With unemployment rates remaining staggeringly high and debates about the debt ceiling on Capitol Hill, Americans are still worried about the economy, according to a report released on Thursday by First Command.

First Command’s Financial Behaviors Index declined six points during the second quarter, a sign that the financial attitudes of middle-class Americans is eroding.

In December 2010 the Index climbed to a two-year high of 101, but has been falling in 2011. From April to May the Index slid from 90 to 86 due to a substantial decline in the behaviors sub-index, which was driven by a decrease of nearly $350 in the average amount Americans put into retirement accounts (from $940 in April to $598 in May). The attitudes sub-index has also fallen since the beginning of the year, reaching a two-year low of 82 in April, First Command reported.

“Dealing with a downbeat economy is becoming a way of life for middle-class Americans,” said Scott Spiker, CEO of First Command Financial Services, Inc. in a press release. “June survey results illustrate that nearly two-thirds of consumers believe that the U.S. is currently experiencing a double dip recession, a stark increase from the 50 percent who shared this same sentiment last year. They are working hard to live more frugally and keep their household spending in check. But they are still struggling with savings and debt.”

Americans are being forced to use loans and savings as a way to pay for items during the downturn. Almost half of consumers report taking out at least one loan in the last year, and one third report taking out at least one loan in the last six months, the report found.

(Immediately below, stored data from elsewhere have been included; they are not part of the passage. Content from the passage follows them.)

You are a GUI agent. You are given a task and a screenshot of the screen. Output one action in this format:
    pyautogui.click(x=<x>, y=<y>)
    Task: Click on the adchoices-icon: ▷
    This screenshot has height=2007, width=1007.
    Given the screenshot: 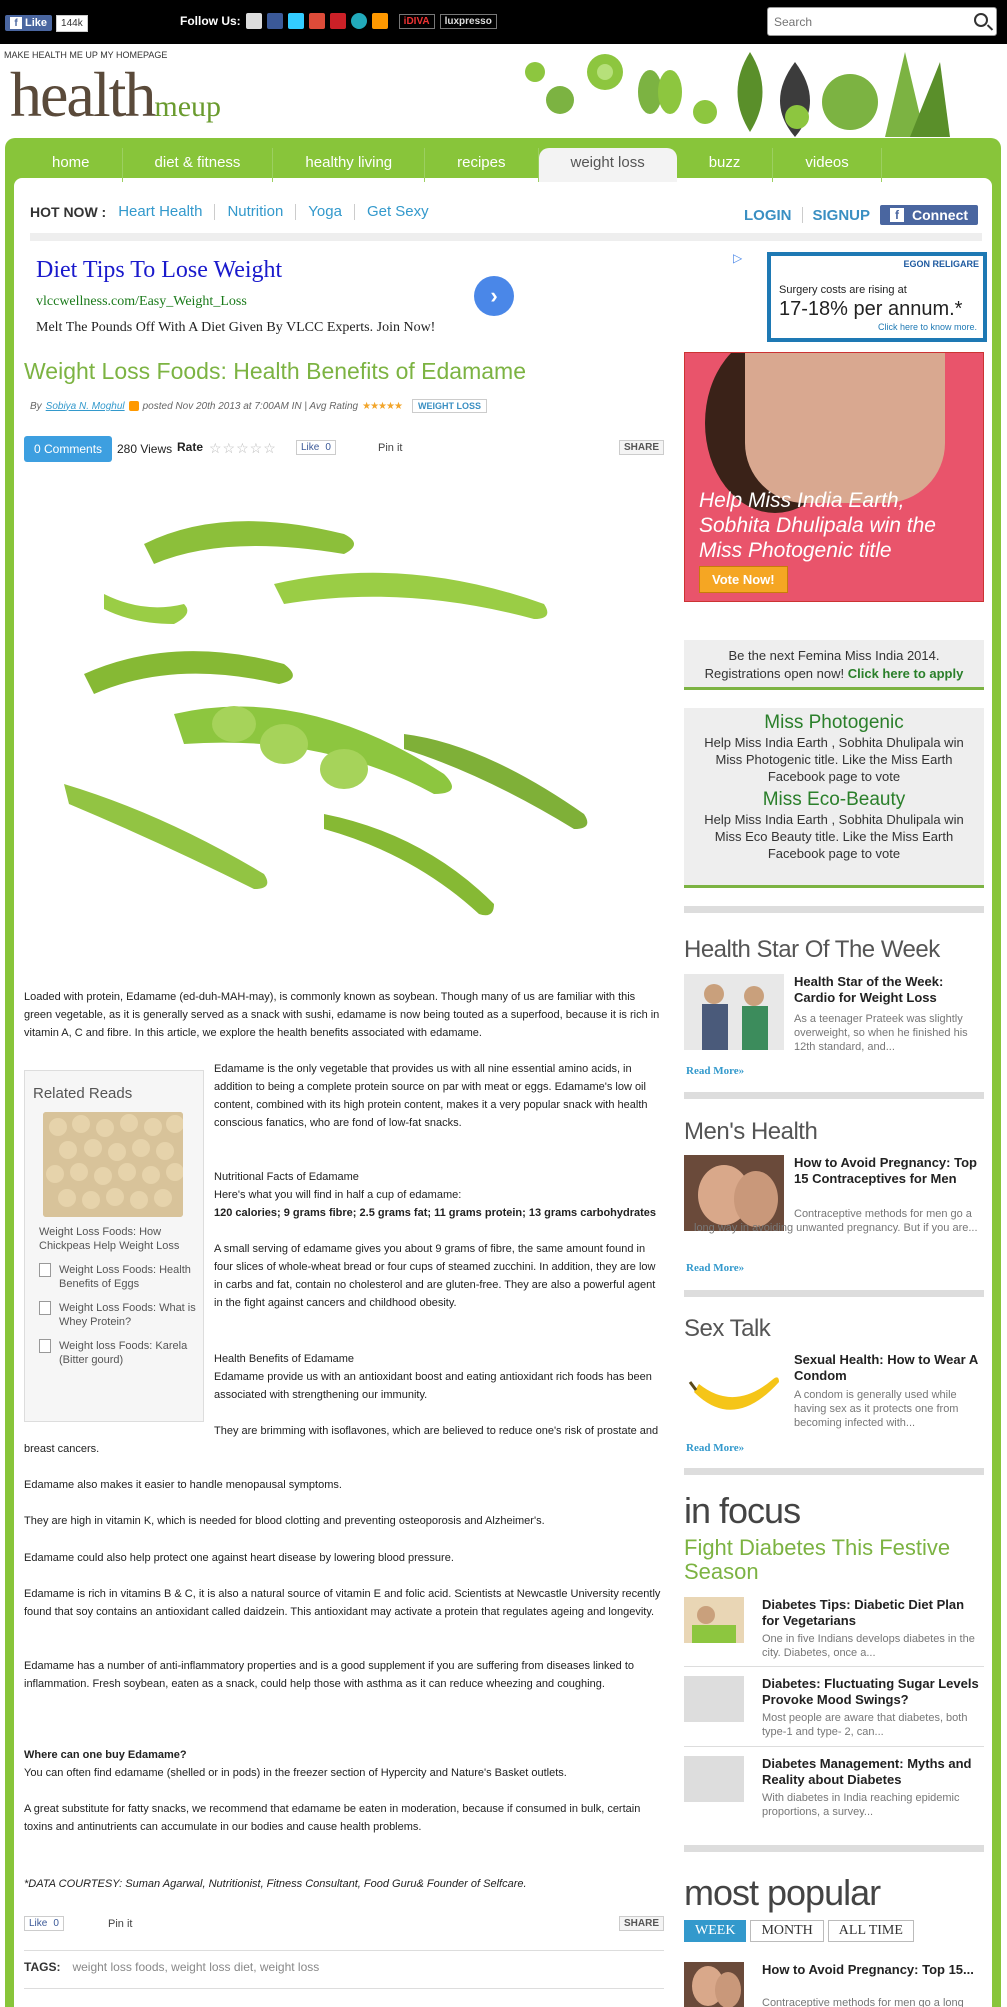 What is the action you would take?
    pyautogui.click(x=738, y=258)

Meanwhile, 92% of Americans have some sort of debt. Currently there is a record low savings-to-debt ratio (defined as the amount of total savings compared to the amount of total debt a family carries), First Command reports. In May, only 27% of families reported having a positive savings-to-debt ratio, the lowest percentage in the history of the Index.

“The decline in the savings-to-debt ratio is a matter of great concern,” Spiker said. “Our research has consistently demonstrated that the savings-to-debt ratio is perhaps the most significant contributor to feelings of financial optimism. As one’s savings-to-debt ratio increases—meaning more savings, less debt—feelings of financial security increase, and feelings of being financially stretched decrease. A positive savings-to-debt ratio makes a person feel better about the present and more optimistic about the future.”